* [Set problem 1]
According to the child poverty debate, what is the current hourly minimum wage?

* [Selection]
My hon. Friend mentioned winter fuel allowances for pensioners. Is she aware that the Every Disabled Child Matters campaign has called for winter fuel allowances to be paid to families with disabled children under the age of five because they incur extra heating costs and extra expense at that time of year?

In whatever strategy that we develop, we should recognise the features that are most associated with poverty. Compelling evidence exists that shows that, where there is a disabled child in a family, there is more poverty. Initiatives that help families with disabled children—for example, by looking at how the disabled living allowance works—might help to deal with some of those in the most dire poverty.

Cash on its own does not deal with the social isolation that poverty brings. That is another issue that needs to be addressed. While cash is critical to tackle child poverty, services are also important.

Before my hon. Friend moves off the subject of money, does she agree that one of the great scandals of child poverty now is the fact that there are 1 million children in poverty whose families are in work? We often equate poverty with people on benefits, but the real tragedy now is that we are encouraging low-income families off benefits and into employment that simply does not pay. Does she think that there is now a strong argument for revising the minimum wage and backing living wage campaigns, particularly in high-cost areas, to give people the chance to get out of poverty through employment?

My hon. Friend is absolutely right. There is a compelling case to look at the minimum wage. The minimum wage is £5.52 an hour at present, and there are too many people who exist on that level of pay. Often, minimum wage jobs not only create poverty, but trap people. People on the minimum wage do not usually get annual upratings unless they are forced by increases in the minimum wage. They often do not get anything above minimum holidays. If they have to take time off because their child is sick, they lose pay. One of the things that we need to do in our employment strategy is to follow the Harker report, which states:

“A system which encourages parents to take any job rather than one that offers them good long-term prospects, or leads to parents ‘cycling’ between having a job and being out of work is neither efficient nor effective in tackling child poverty.”

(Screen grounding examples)
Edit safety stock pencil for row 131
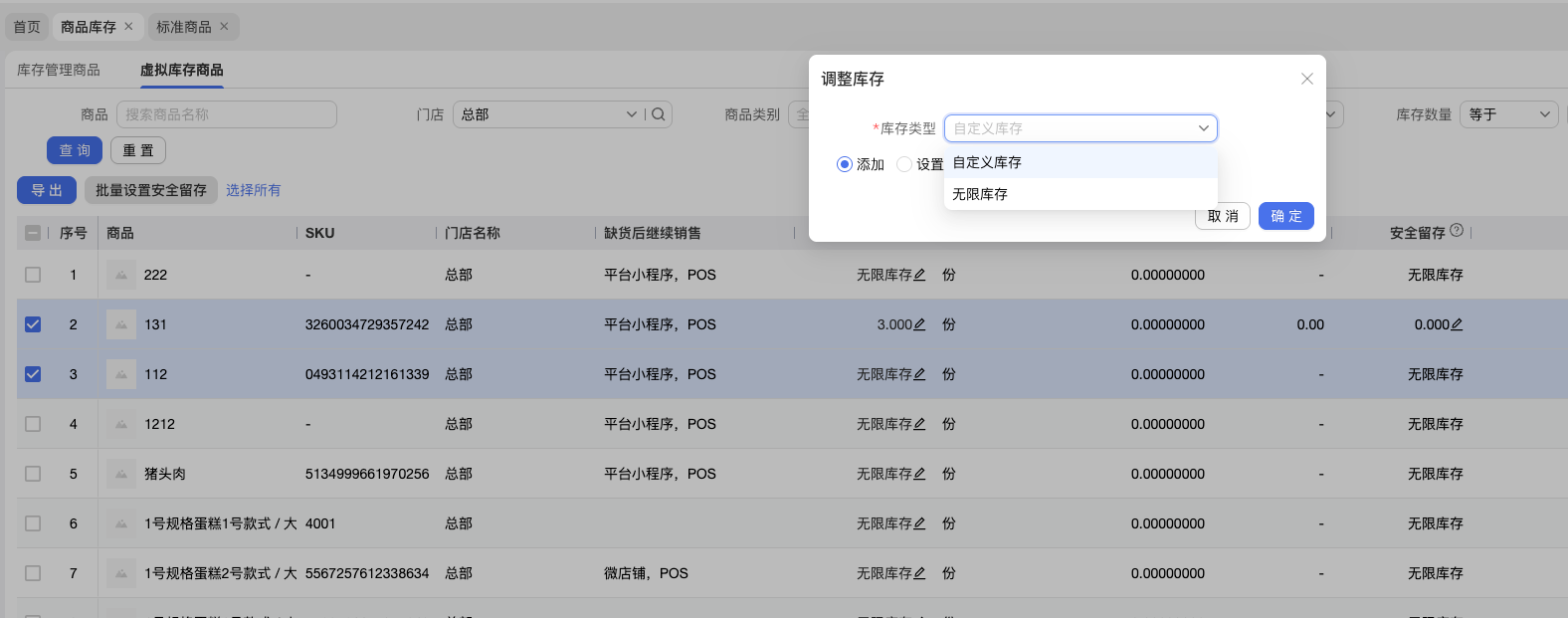The height and width of the screenshot is (618, 1568). (1457, 324)
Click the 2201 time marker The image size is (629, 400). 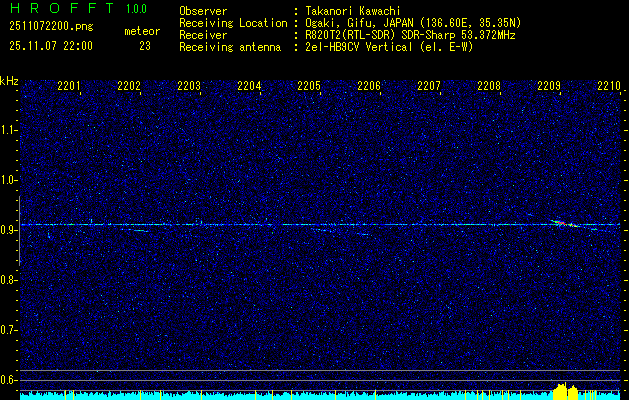(69, 87)
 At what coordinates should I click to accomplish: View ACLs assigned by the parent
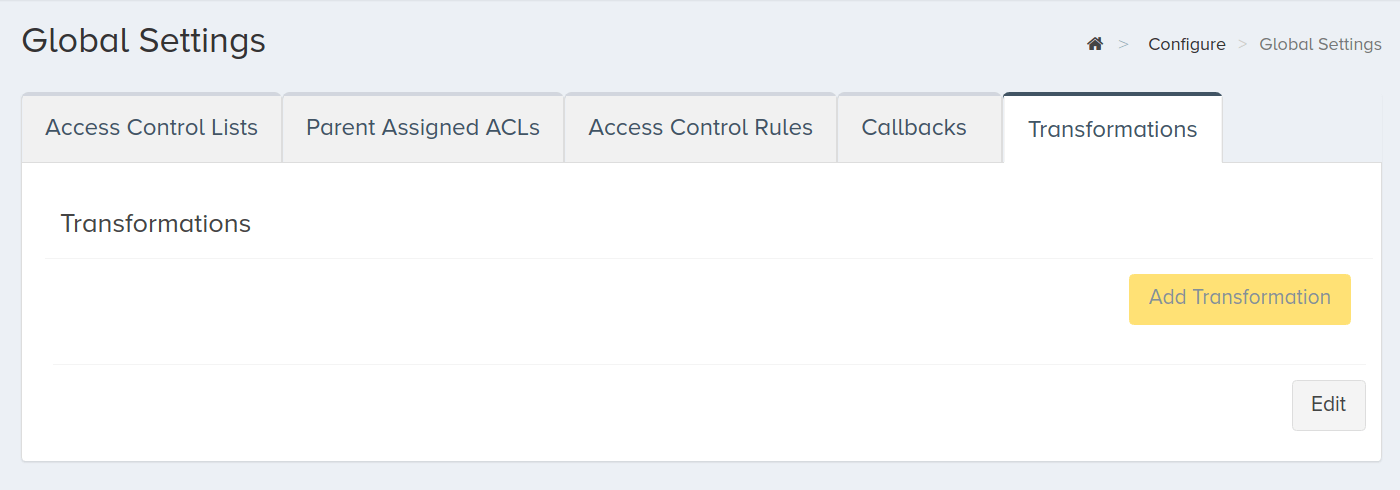[423, 128]

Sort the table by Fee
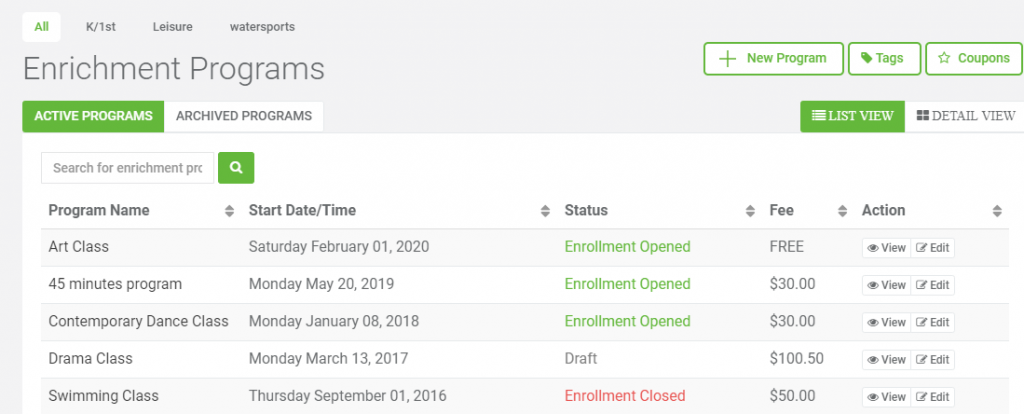pyautogui.click(x=843, y=211)
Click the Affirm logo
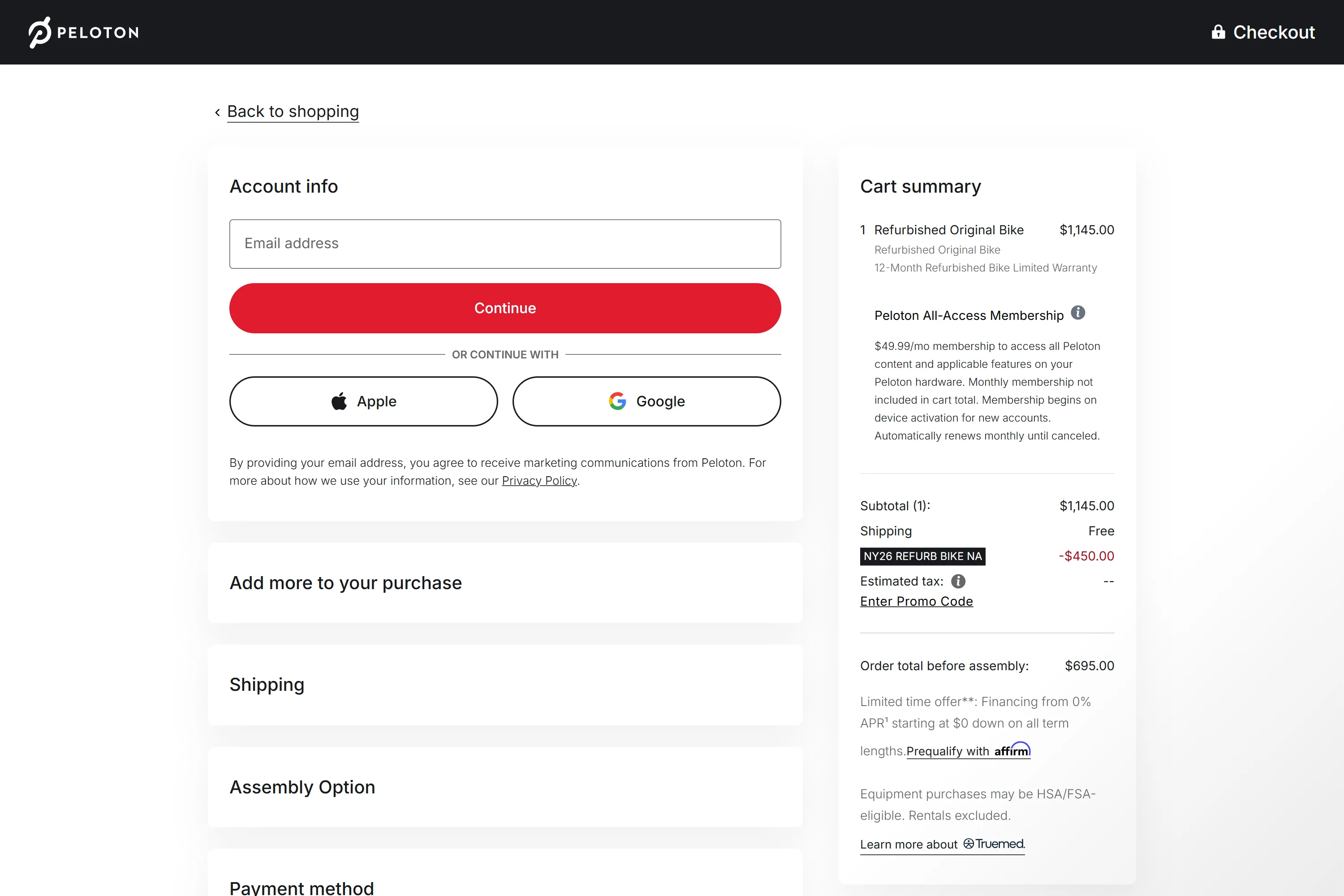 (x=1012, y=750)
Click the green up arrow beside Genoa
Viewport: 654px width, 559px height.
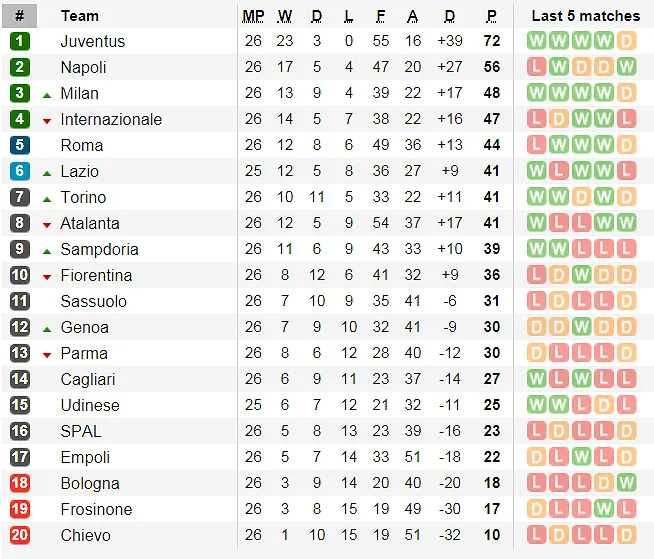click(47, 328)
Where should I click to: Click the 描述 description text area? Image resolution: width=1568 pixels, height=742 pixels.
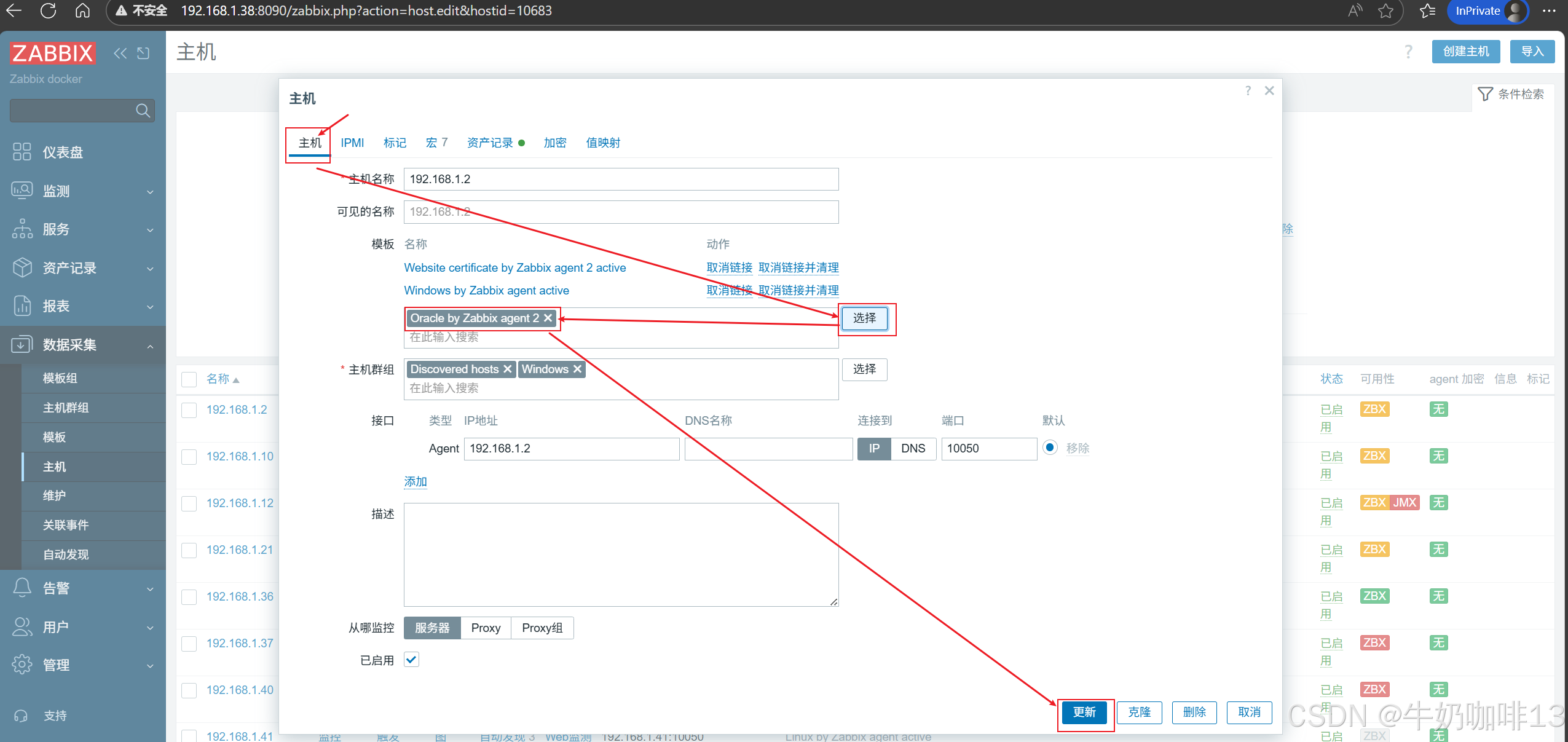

* [Set problem 2]
Format the lines of the records as a Markdown table with columns "Row" and "Line". Begin at the line that contains "At what coordinates", stop at the end of the records, skip blank lines, and leave the pictures out.

* [Task answer 1]
£5.52 an hour.

* [Task answer 2]
| Row | Line |
|---|---|
| 1 |  At what coordinates should I click to accomplish: View ACLs assigned by the parent |
| 2 | [423, 128] |
| 3 | Sort the table by Fee |
| 4 | pyautogui.click(x=843, y=211) |
| 5 | Click the Affirm logo |
| 6 |  (x=1012, y=750) |
| 7 | Click the green up arrow beside Genoa |
| 8 | Viewport: 654px width, 559px height. |
| 9 | click(47, 328) |
| 10 | Where should I click to: Click the 描述 description text area? Image resolution: width=1568 pixels, height=742 pixels. |